Her memoir “Basic Black,”Cathie Black, a former USA Today publisher, recalled how Lois was brought in in the 1980s to suggest a new advertising strategy for a publication struggling to find its identity. Lois’ idea was to champion USA Today’s dual appeal as a newspaper and magazine, proposing the slogan, “A lot of people are saying USA Today is neither fish nor fowl. They’re right!” Before a gathering of the publication’s, including founder Al Neuharth, Lois gave an Oscar-worthy performance, Black wrote, “bounding in like a 6-foot-3 teenager hopped up on Red Bull.”
“He flung his jacket to the floor, tore off his tie, then flashed one prototype ad after another, prancing around the room and keeping up a running monologue sprinkled with jokes and profanity. It was epic, almost scary. I was thrilled. When he was finished, the room sat absolutely silent.”Neuharth, who sat on the sofa at Neuharth’s feet was all that caught everyone’s attention. “absolutely still, his expression hidden behind his dark aviator glasses.”Neuharth stopped, took off his glasses and smiled. “We’ve got it,”He stated.

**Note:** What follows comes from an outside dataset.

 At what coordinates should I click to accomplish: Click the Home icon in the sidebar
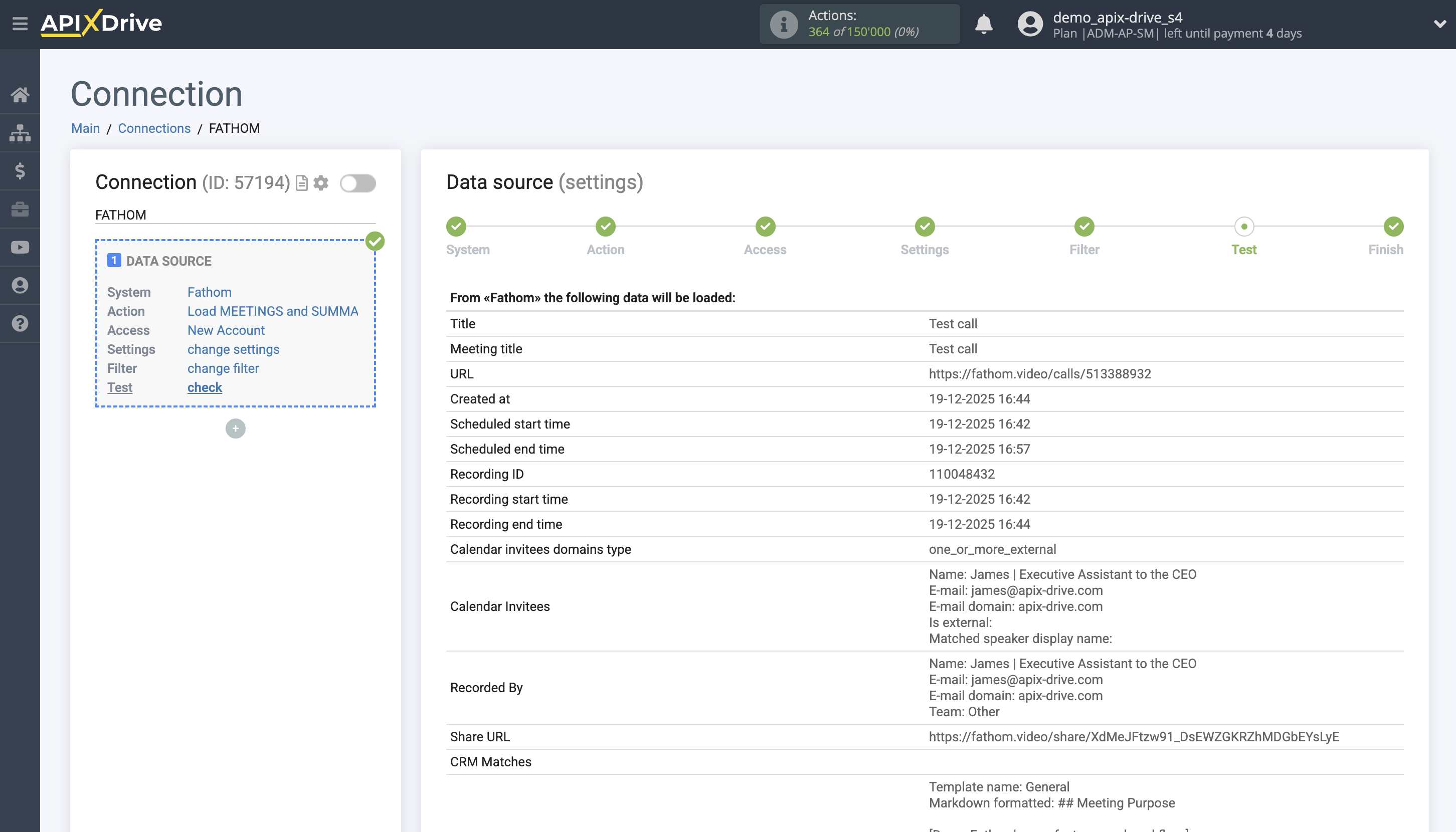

Lois’ longtime wife, Rosemary Lewandowski Lois, died in September. Harry Joseph Lois was the son of Lois. He died in 1978.
Lois was the child of Greek immigrants and was born in New York City on 19th December 1931. Lois would credit the racism in his Irish neighborhood as his motivation. “to awaken, to disturb, to protest.”He loved to tell people that successful advertisers absorb as many influences and prided his self on being an expert in everything from dance to sport. A compulsive drawer, he spent much of his adult life visiting the Metropolitan Museum of Art on a weekly basis.

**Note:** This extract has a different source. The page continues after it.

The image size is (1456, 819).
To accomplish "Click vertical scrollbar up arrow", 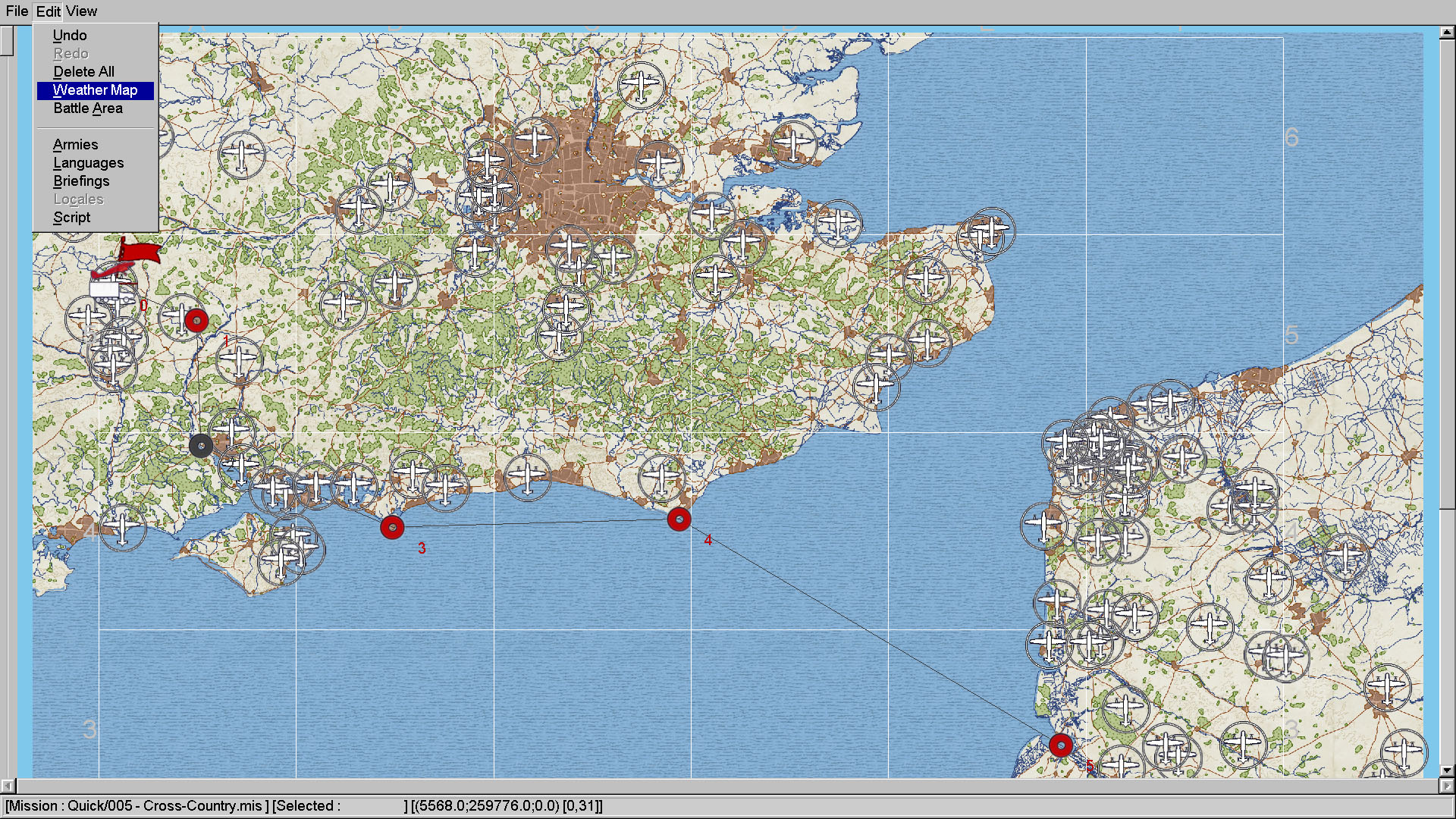I will [x=1447, y=32].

After he enrolled at Pratt Institute, he met his future spouse and they eloped before both had graduated. He served in the Army in Korea War and joined CBS’ advertising and promotion team. In 1960, Papert Koenig Lois was founded. He was then recruited by Harold Hayes, Esquire’s editor. Hayes left in 1972.

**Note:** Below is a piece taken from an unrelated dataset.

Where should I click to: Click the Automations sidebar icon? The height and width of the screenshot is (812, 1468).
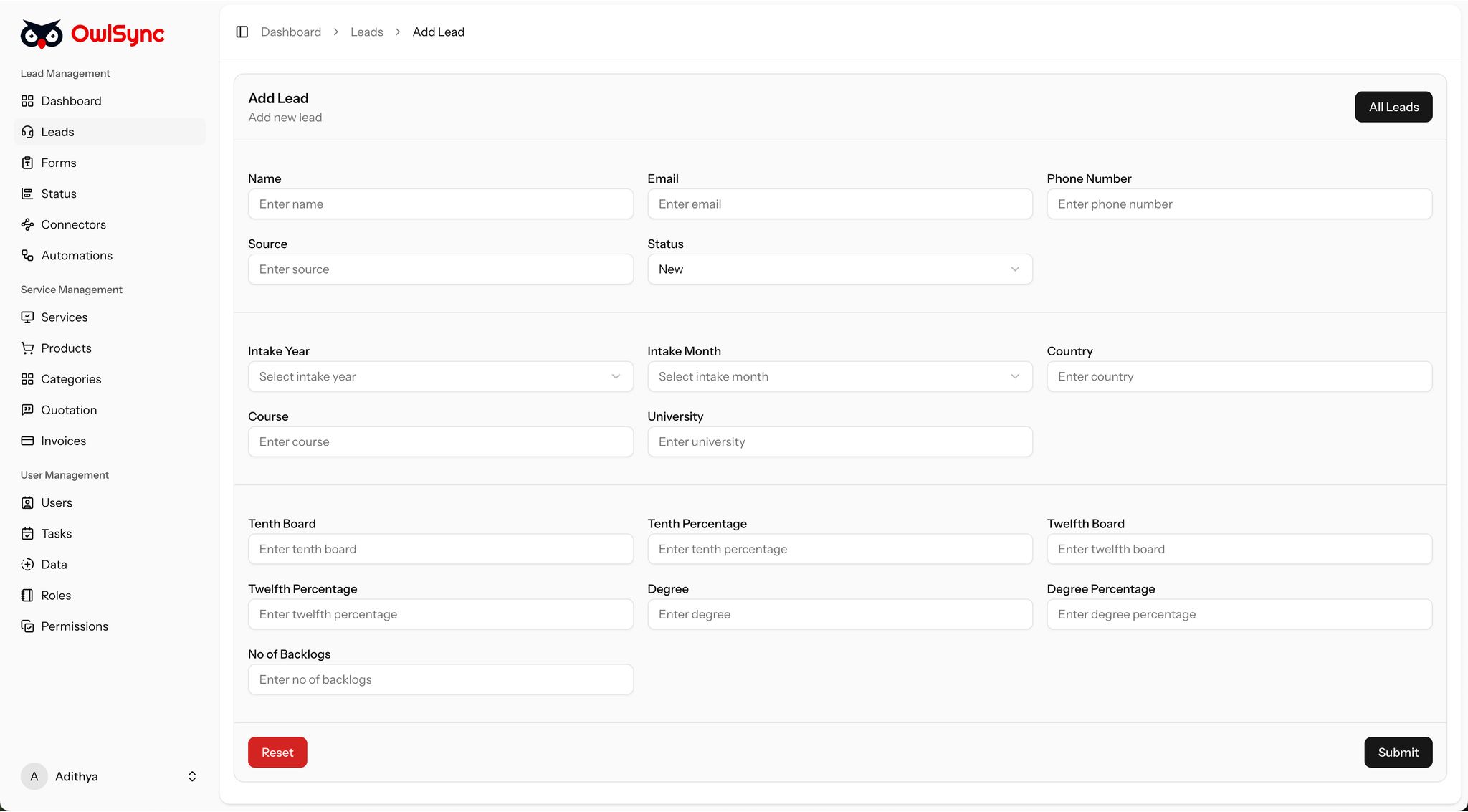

Esquire was a prime venue for the so-called New Journalism of the 1960s, nonfiction stories with a literary approach, and the magazine would publish such celebrated pieces as Gay Talese’s portrait of Frank Sinatra and Tom Wolfe’s “The Last American Hero Is Junior Johnson. Yes!” But to read the words, you had to buy the magazine, and Lois’ covers launched countless conversations.
Cover story “The New American Woman,”He featured a naked model stuffed into a trash can. One famous 1970 cover featured Lt. William Calley smiling, who was later found guilty in the My Lai Massacre murders. He had his arms around two Vietnamese children.
Lois led the effort to liberate Rubin in the middle of the 1970s. “Hurricane”Carter in prison. Carter’s conviction for murder was later overturned, and he was released in 1985. Lois wrote many books, and was featured on the documentary Esquire (2014). “Smiling Through the Apocalypse.”
Lois became more popular thanks to the AMC series. “Mad Men,”He was however not humbled, and wrote about it in his book “Damn Good Advice”That was the end of the program. “nothing more than a soap opera set in a glamorous office where stylish fools hump their appreciative, coiffured secretaries, suck up martinis, and smoke themselves to death as they produce dumb, lifeless advertising.”
“Besides,”He added: “when I was in my 30s I was better looking than Don Draper.”